◆ **Goal of the exercise**
Check every line of the entries for the string "target" and return the ones that contain it.
(Beginning of Data for processing)
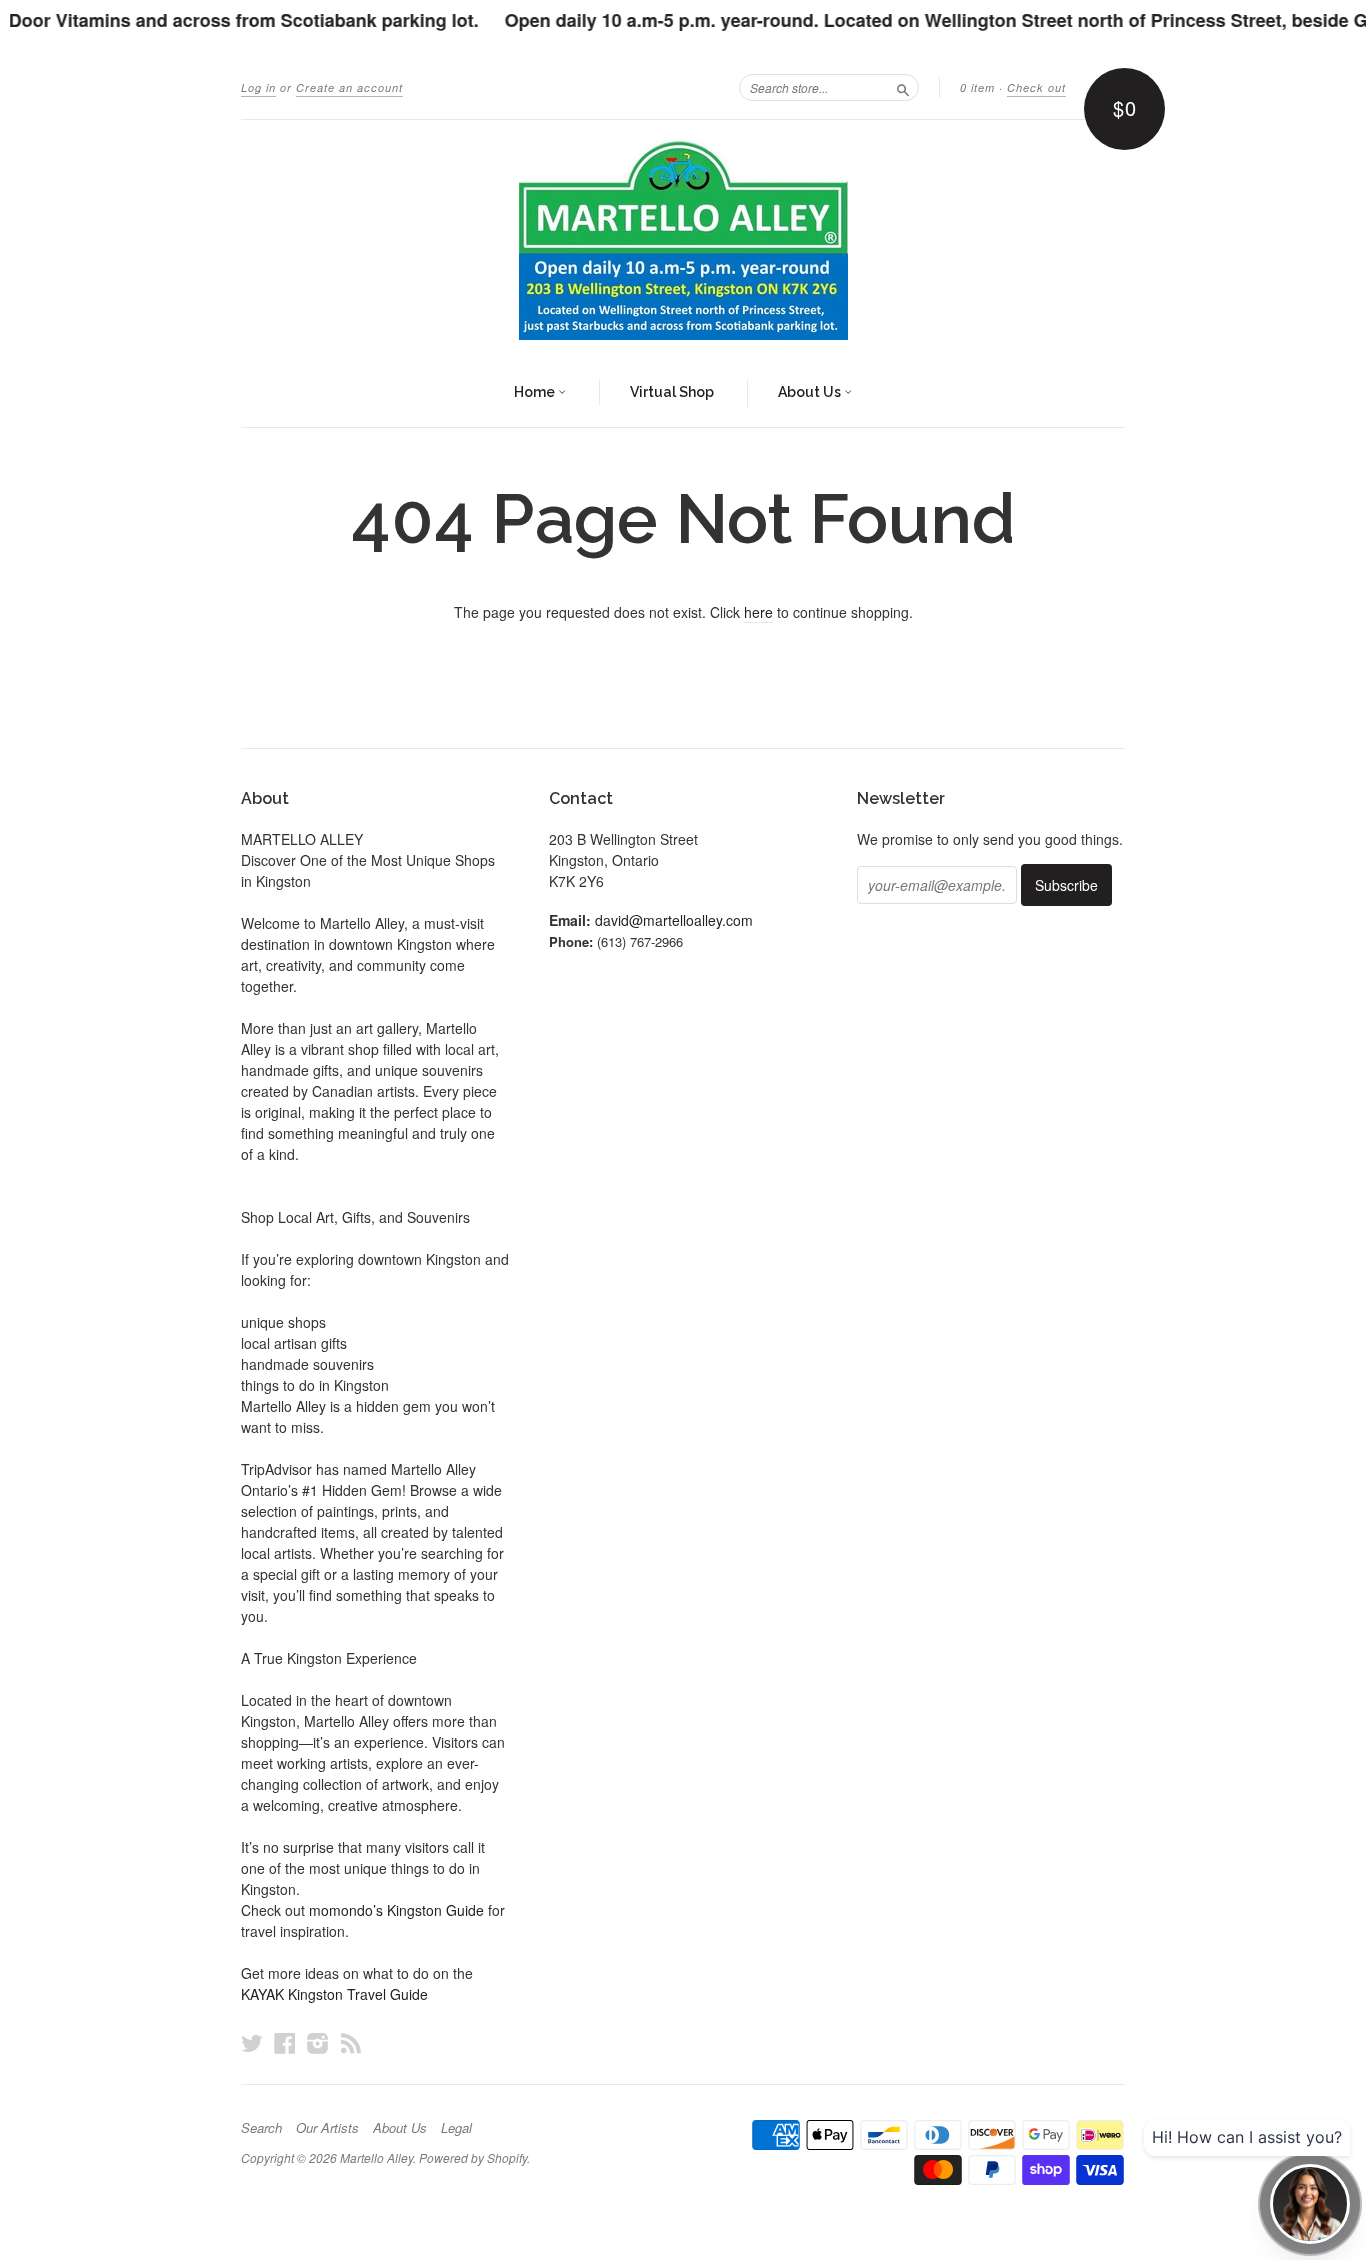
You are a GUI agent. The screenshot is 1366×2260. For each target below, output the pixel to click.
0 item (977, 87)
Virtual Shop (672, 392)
(End of Data for processing)
(Beginning of Data for processing)
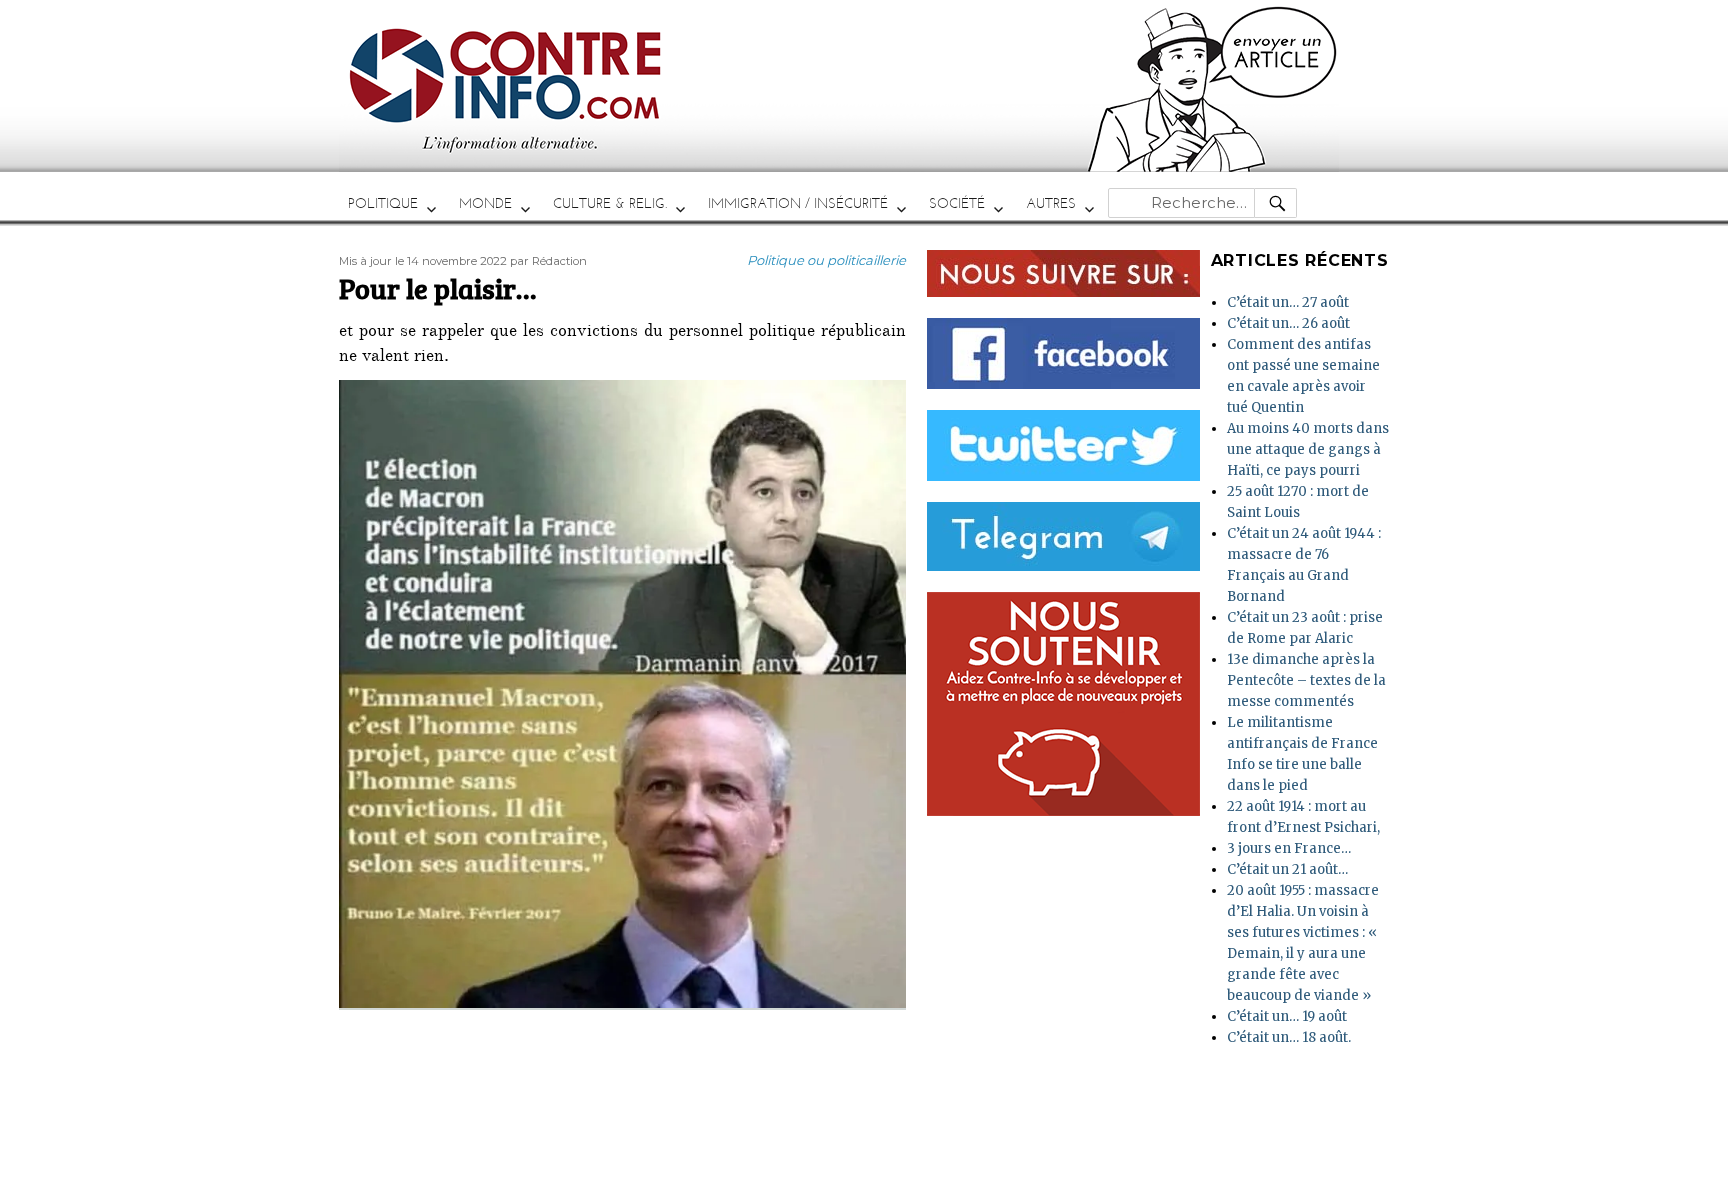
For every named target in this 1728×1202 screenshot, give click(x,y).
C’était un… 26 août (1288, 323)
(End of Data for processing)
◆ **Task response**
You are a GUI agent. The screenshot is 1366×2260. For each target below, output the pixel to click.
For every named target in this 1728×1202 screenshot, give click(x,y).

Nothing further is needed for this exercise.